One of the fundamental skills of woodworking is sharpening, and the often seen recommendation to use a jig plays to one of the fundamental character traits of most woodworkers. If you can sell a beginning woodworker on the idea that he or she can’t do something, you can then sell them almost anything that promises to replace skill and practice with quick, easy and fool-resistant (if not fool-proof). That’s a trap to watch out for and if you fall into it what should be a simple task that doesn’t take long turns into an ordeal that requires more stuff and more time.
To make effective use of sharp chisels, knives or planes you need to develop coordination between your brain, your hands, the tools and the wood. I’m not selling any romantic BS here or advising that you “become one with your tools”. I’m suggesting that sharpening without a jig gives you the practice you need to understand what the sharp edge is doing when you actually use the tool. You’ll also save a little money, a lot of time and there will be less wear on your sharpening stones.
The goal of sharpening is to get back to work as soon as you can with a sharp edge. Don’t get hung up on precise angles, either for the primary or secondary bevel. There is a range of angles that work, and the chances are good that the primary bevel is within that range. You can experiment if you want to with different sharpening media and different angles, but you need experience to evaluate the results of your experiments.
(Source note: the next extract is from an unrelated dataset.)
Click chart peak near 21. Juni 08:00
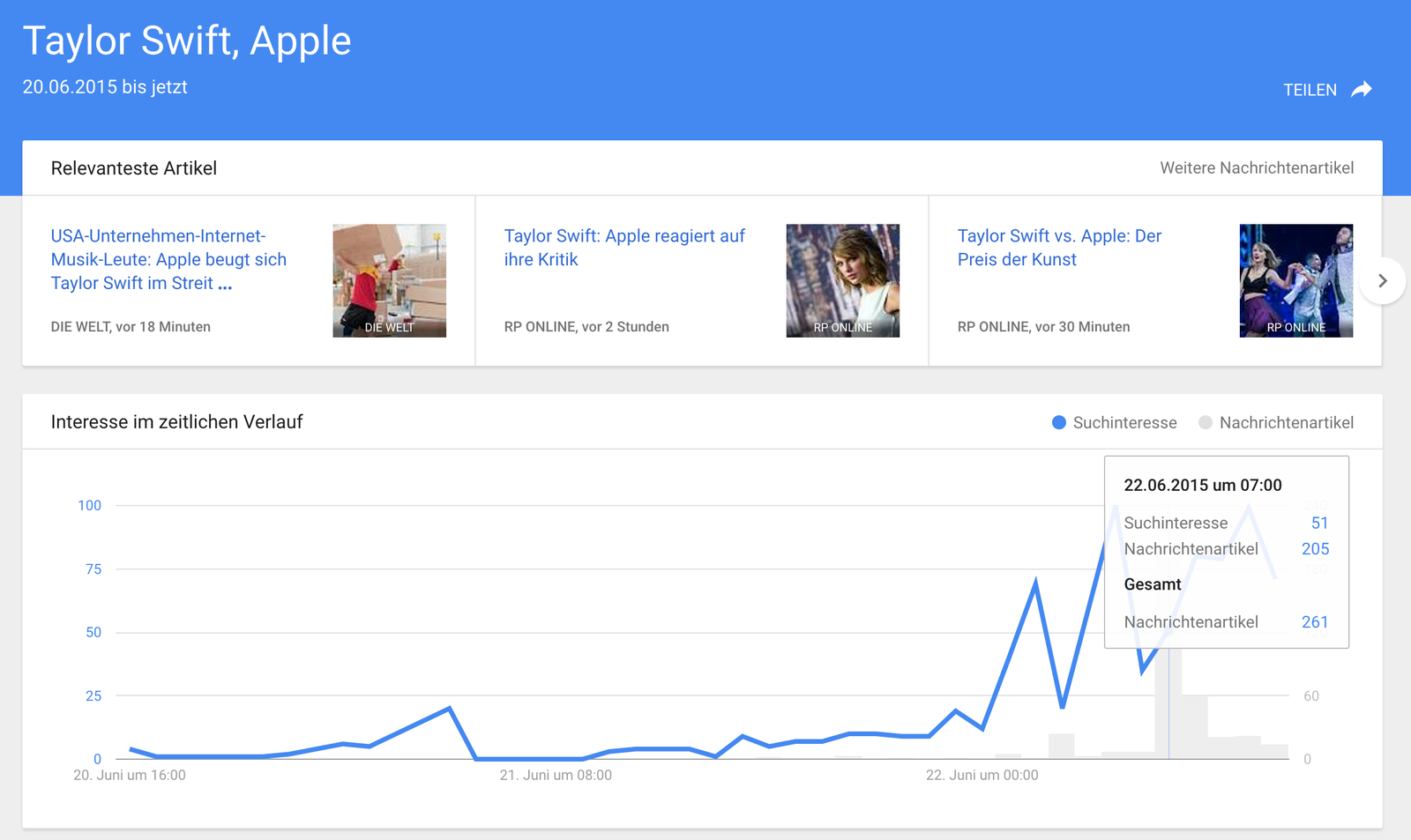pos(450,708)
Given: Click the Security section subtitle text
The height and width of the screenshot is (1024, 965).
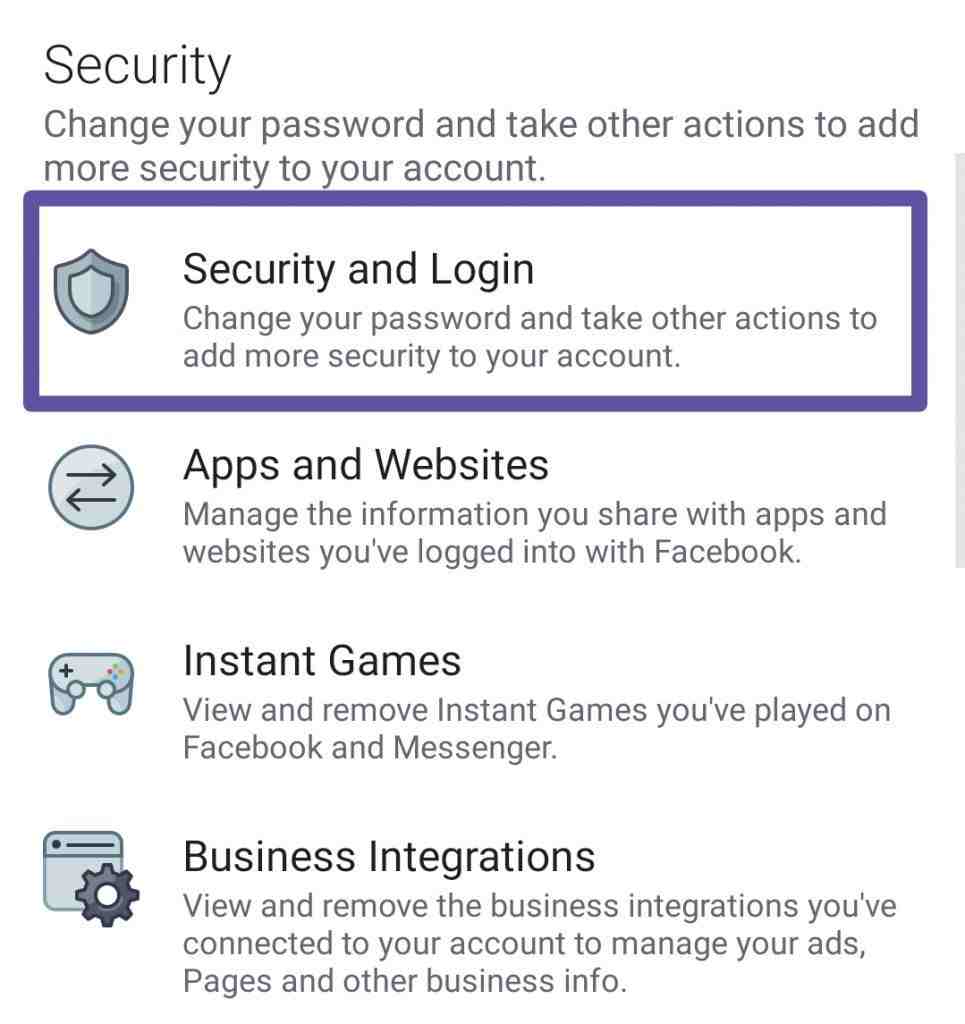Looking at the screenshot, I should [x=481, y=147].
When you can achieve sharp, you’ll be able to recognize sharper and sharpest. Begin laying the existing primary bevel flat on the stone. If you can’t feel the bevel making contact, you need more practice. If you’re not sure, rub the chisel on the stone and take a look at it. You should see an even shiny area.
When you get the hang of that, cock your wrists a little bit and hold your arms in that position. Again, don’t worry about the exact angle, get in position and rock your legs to move the tool back and forth. Depending on the stone you’re using it shouldn’t take more than a few strokes to see results. Look for a shiny area at the end and a wire edge you can feel on the back. Most of the battle here is developing a sense of what things feel like when you have it right. You’re not going to develop that sense by reading books or blogs or discussing the minutia of sharpening on online forums. This same sense of feel is what you need to actually use a chisel so even it if takes a while, the practice is worth it.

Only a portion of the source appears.